What is needed ▸ Would you please copy the part of the material below that opens with the line containing "Screen dimensions: 810x739" and closes with the line containing "You are a computer-use agent. Screen"? Copy it exactly, and only it.

Data for analysis ▸
Segment Open
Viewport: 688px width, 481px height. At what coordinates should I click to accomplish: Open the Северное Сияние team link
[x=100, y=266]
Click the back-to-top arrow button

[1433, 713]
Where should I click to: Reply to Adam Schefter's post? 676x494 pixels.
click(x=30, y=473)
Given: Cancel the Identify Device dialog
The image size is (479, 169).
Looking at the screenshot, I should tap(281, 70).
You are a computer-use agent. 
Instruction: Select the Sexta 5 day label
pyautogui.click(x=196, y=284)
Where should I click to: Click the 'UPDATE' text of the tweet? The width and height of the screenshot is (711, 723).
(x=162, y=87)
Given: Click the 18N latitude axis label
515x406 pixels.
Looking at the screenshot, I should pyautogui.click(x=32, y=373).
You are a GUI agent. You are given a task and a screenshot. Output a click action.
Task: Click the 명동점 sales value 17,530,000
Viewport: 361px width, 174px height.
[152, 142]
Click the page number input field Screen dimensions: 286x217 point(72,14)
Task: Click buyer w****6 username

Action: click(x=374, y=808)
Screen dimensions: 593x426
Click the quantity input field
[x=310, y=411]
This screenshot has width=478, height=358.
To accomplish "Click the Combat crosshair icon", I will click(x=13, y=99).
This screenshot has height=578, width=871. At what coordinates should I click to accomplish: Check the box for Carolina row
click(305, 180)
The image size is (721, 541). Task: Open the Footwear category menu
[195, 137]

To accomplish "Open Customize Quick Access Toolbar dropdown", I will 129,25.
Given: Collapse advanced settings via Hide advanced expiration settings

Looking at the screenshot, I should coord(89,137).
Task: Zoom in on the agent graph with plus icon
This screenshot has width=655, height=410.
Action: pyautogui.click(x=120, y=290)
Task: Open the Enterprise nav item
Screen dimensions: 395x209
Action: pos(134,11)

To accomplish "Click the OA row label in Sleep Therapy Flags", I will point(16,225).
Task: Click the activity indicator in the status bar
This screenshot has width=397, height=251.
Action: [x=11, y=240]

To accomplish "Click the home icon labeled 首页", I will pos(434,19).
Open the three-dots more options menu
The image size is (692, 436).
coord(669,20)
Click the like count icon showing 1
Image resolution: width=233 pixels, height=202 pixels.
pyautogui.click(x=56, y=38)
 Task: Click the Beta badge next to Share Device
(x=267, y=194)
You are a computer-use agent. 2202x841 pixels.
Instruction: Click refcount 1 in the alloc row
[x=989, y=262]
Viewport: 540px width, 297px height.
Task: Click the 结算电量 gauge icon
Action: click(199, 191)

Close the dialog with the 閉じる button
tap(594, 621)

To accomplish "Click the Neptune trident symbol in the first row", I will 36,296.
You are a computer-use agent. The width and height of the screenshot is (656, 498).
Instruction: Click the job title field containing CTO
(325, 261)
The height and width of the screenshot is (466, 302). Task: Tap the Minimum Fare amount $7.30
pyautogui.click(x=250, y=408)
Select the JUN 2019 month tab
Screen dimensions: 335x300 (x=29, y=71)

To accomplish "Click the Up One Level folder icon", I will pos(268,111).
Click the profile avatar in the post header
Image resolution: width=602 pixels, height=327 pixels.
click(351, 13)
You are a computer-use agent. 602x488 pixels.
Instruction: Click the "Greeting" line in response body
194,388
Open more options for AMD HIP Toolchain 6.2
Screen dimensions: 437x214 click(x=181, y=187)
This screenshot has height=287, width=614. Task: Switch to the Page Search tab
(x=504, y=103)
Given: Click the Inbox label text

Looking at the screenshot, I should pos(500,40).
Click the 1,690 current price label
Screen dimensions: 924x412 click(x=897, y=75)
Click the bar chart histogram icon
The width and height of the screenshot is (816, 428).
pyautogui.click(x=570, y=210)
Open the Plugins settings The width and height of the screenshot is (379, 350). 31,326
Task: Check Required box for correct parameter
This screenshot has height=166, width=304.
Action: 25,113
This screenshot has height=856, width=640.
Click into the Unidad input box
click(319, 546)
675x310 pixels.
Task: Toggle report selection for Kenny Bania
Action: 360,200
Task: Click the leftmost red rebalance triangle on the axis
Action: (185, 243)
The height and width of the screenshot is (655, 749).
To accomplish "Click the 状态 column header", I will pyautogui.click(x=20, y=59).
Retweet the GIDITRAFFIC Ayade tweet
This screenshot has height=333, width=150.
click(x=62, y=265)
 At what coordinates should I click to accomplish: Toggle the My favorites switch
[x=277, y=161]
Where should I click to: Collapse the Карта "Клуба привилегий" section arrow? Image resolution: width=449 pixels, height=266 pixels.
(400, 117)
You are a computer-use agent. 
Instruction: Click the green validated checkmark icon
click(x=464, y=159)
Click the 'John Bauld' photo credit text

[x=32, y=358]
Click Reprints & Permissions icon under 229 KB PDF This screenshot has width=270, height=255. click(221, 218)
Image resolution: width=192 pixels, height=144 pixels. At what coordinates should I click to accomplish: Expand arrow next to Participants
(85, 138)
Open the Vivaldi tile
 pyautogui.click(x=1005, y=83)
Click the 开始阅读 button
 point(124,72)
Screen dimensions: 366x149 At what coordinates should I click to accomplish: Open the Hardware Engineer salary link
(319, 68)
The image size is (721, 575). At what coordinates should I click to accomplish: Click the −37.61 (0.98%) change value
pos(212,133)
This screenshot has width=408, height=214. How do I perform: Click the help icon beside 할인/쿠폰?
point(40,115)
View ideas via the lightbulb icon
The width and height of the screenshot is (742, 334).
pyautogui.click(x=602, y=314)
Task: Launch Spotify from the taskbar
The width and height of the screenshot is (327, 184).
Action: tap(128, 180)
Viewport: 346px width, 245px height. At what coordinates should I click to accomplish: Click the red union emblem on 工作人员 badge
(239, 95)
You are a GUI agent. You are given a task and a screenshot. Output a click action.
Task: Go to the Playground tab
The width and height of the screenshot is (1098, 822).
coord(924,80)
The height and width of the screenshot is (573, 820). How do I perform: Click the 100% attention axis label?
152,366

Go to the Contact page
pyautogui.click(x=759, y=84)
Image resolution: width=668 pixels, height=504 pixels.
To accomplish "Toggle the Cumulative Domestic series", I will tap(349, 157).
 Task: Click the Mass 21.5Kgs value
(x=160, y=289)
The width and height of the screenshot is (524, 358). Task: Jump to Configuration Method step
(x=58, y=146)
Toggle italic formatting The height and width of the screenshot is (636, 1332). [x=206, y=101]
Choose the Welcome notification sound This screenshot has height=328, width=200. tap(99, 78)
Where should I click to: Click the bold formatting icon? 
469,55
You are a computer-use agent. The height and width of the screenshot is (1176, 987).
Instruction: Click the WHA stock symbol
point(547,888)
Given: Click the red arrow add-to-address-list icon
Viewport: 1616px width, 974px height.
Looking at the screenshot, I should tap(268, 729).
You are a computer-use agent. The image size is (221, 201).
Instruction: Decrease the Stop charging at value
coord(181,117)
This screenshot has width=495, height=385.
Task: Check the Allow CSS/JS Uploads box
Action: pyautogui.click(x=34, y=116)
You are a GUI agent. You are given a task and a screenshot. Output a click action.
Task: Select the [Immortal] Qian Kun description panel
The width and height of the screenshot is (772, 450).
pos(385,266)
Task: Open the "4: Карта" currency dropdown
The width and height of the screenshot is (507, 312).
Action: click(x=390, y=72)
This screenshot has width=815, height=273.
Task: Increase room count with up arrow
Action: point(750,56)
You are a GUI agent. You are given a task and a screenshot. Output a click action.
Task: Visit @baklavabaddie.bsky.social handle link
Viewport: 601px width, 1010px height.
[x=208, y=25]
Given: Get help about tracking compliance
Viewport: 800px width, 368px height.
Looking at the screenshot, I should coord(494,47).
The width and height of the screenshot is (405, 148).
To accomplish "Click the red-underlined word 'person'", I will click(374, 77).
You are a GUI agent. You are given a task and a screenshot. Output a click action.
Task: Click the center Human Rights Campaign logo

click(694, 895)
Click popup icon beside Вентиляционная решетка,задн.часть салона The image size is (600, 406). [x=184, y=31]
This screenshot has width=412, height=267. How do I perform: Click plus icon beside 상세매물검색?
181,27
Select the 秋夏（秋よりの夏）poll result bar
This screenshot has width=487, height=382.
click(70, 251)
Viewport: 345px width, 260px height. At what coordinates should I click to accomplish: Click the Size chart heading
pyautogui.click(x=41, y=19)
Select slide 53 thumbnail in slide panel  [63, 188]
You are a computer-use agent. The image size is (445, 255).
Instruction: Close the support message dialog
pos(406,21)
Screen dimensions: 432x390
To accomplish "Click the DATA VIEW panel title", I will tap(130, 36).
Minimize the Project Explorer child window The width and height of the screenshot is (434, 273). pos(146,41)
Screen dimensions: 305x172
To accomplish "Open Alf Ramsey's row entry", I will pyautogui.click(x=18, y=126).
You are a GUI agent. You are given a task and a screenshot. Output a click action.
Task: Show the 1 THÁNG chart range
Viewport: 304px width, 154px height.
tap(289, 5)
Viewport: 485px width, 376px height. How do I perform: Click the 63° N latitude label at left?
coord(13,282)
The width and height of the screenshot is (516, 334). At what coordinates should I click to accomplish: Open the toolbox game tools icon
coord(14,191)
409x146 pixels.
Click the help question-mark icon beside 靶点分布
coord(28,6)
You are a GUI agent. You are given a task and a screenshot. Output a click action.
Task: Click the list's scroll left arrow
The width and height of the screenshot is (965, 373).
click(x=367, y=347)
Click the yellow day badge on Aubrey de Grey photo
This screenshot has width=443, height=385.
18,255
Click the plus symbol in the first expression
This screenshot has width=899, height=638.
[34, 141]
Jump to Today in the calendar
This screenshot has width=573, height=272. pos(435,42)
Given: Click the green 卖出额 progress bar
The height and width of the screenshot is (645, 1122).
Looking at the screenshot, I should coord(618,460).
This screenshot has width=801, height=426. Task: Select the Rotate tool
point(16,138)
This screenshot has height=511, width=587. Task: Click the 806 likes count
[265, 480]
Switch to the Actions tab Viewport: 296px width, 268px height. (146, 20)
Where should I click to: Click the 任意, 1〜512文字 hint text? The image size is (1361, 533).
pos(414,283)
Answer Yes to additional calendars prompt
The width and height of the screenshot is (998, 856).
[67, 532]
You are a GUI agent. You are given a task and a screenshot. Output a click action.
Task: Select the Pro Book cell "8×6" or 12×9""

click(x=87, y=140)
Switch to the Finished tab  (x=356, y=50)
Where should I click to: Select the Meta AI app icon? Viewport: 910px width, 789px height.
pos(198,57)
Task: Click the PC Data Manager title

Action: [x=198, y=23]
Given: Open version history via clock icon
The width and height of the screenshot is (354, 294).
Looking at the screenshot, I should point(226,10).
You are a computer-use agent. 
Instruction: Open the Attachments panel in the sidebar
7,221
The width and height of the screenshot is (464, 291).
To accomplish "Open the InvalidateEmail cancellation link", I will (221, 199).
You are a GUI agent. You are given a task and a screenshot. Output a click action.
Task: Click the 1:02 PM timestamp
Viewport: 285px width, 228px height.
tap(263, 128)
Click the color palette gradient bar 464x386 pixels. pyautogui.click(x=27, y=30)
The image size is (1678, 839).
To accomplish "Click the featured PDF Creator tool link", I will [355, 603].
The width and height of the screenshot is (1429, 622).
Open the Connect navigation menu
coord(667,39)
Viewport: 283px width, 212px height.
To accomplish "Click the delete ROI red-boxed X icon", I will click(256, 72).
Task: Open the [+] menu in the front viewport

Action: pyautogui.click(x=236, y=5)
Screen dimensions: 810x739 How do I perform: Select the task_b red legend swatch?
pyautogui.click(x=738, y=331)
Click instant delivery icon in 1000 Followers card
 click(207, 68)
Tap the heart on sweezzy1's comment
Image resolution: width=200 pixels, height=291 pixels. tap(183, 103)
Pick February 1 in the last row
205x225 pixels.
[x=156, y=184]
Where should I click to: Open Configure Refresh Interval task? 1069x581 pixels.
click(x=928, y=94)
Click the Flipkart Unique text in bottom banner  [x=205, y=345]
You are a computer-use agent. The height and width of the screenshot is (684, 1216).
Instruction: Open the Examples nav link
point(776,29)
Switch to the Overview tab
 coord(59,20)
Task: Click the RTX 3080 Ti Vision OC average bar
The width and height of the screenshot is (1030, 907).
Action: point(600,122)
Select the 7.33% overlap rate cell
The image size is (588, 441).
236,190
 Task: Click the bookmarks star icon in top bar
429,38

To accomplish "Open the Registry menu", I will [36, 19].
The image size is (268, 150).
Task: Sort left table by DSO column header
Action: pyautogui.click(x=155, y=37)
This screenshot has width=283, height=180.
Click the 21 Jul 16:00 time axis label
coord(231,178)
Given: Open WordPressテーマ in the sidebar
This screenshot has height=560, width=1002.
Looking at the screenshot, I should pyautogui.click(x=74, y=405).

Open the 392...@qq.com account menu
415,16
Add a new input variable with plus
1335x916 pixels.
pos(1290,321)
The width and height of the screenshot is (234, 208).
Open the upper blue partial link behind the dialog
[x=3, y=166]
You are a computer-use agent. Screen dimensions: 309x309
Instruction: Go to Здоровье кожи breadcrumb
Segment Closed
Result of the task ▸
Screen dimensions: 810x739 How do I perform: Select the task_b red legend swatch?
pyautogui.click(x=738, y=331)
Click instant delivery icon in 1000 Followers card
 click(207, 68)
Tap the heart on sweezzy1's comment
Image resolution: width=200 pixels, height=291 pixels. tap(183, 103)
Pick February 1 in the last row
205x225 pixels.
[x=156, y=184]
Where should I click to: Open Configure Refresh Interval task? 1069x581 pixels.
click(x=928, y=94)
Click the Flipkart Unique text in bottom banner  [x=205, y=345]
You are a computer-use agent. The height and width of the screenshot is (684, 1216).
Instruction: Open the Examples nav link
point(776,29)
Switch to the Overview tab
 coord(59,20)
Task: Click the RTX 3080 Ti Vision OC average bar
The width and height of the screenshot is (1030, 907).
Action: point(600,122)
Select the 7.33% overlap rate cell
The image size is (588, 441).
236,190
 Task: Click the bookmarks star icon in top bar
429,38

To accomplish "Open the Registry menu", I will [36, 19].
The image size is (268, 150).
Task: Sort left table by DSO column header
Action: pyautogui.click(x=155, y=37)
This screenshot has width=283, height=180.
Click the 21 Jul 16:00 time axis label
coord(231,178)
Given: Open WordPressテーマ in the sidebar
This screenshot has height=560, width=1002.
Looking at the screenshot, I should pyautogui.click(x=74, y=405).

Open the 392...@qq.com account menu
415,16
Add a new input variable with plus
1335x916 pixels.
pos(1290,321)
The width and height of the screenshot is (234, 208).
Open the upper blue partial link behind the dialog
[x=3, y=166]
You are a computer-use agent. Screen dimensions: 309x309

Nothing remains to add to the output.